■ WHAT TO PRODUCE:
Could you please reproduce every record below exactly, leaving out the pictures?

■ INFORMATION:
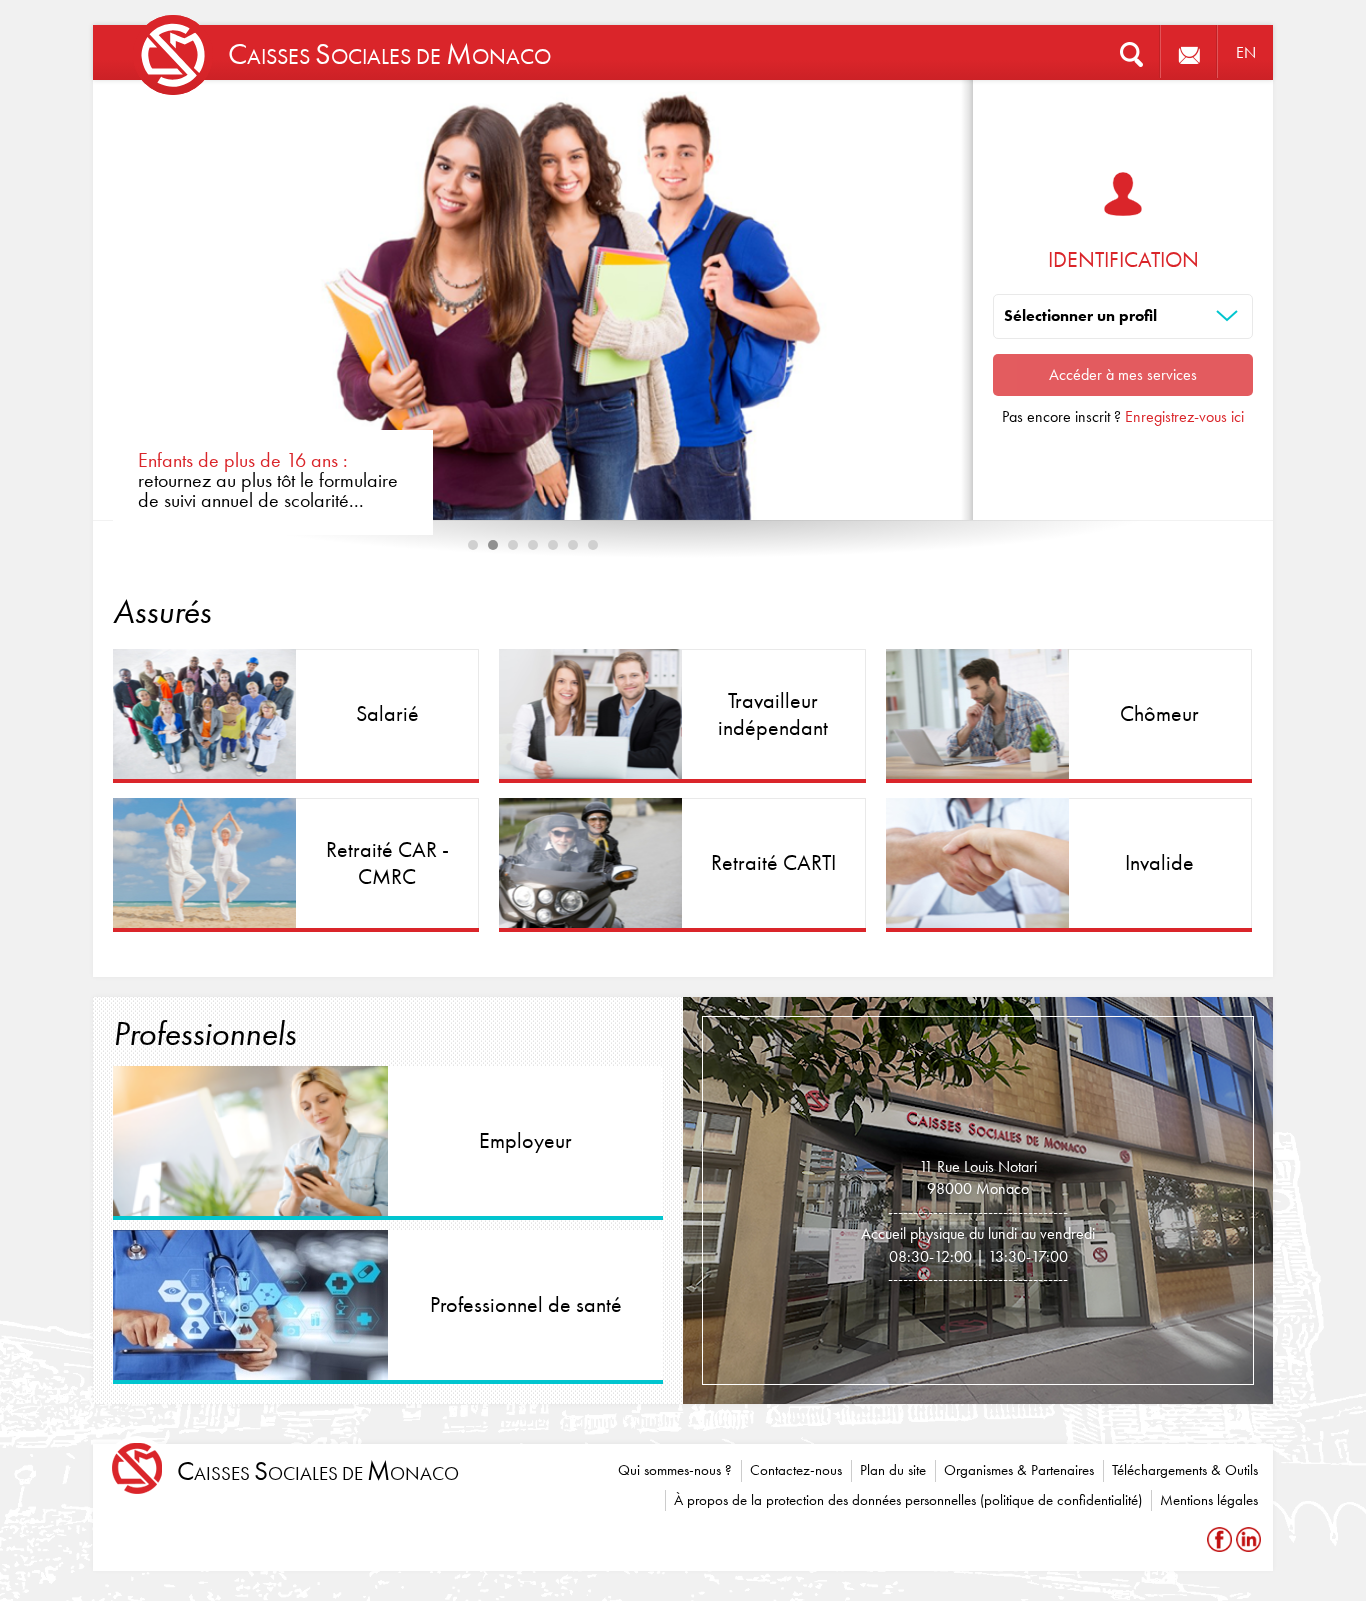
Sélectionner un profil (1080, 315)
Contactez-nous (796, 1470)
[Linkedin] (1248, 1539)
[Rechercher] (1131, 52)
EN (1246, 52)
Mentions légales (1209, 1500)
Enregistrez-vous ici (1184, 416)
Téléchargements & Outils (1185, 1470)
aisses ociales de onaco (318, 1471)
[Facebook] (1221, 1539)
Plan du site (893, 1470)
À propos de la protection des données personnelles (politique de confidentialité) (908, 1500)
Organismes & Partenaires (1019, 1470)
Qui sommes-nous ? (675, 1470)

■ TASK ANSWER:
Sélectionner un profil (1080, 315)
Contactez-nous (796, 1470)
[Linkedin] (1248, 1539)
[Rechercher] (1131, 52)
EN (1246, 52)
Mentions légales (1209, 1500)
Enregistrez-vous ici (1184, 416)
Téléchargements & Outils (1185, 1470)
aisses ociales de onaco (318, 1471)
[Facebook] (1221, 1539)
Plan du site (893, 1470)
À propos de la protection des données personnelles (politique de confidentialité) (908, 1500)
Organismes & Partenaires (1019, 1470)
Qui sommes-nous ? (675, 1470)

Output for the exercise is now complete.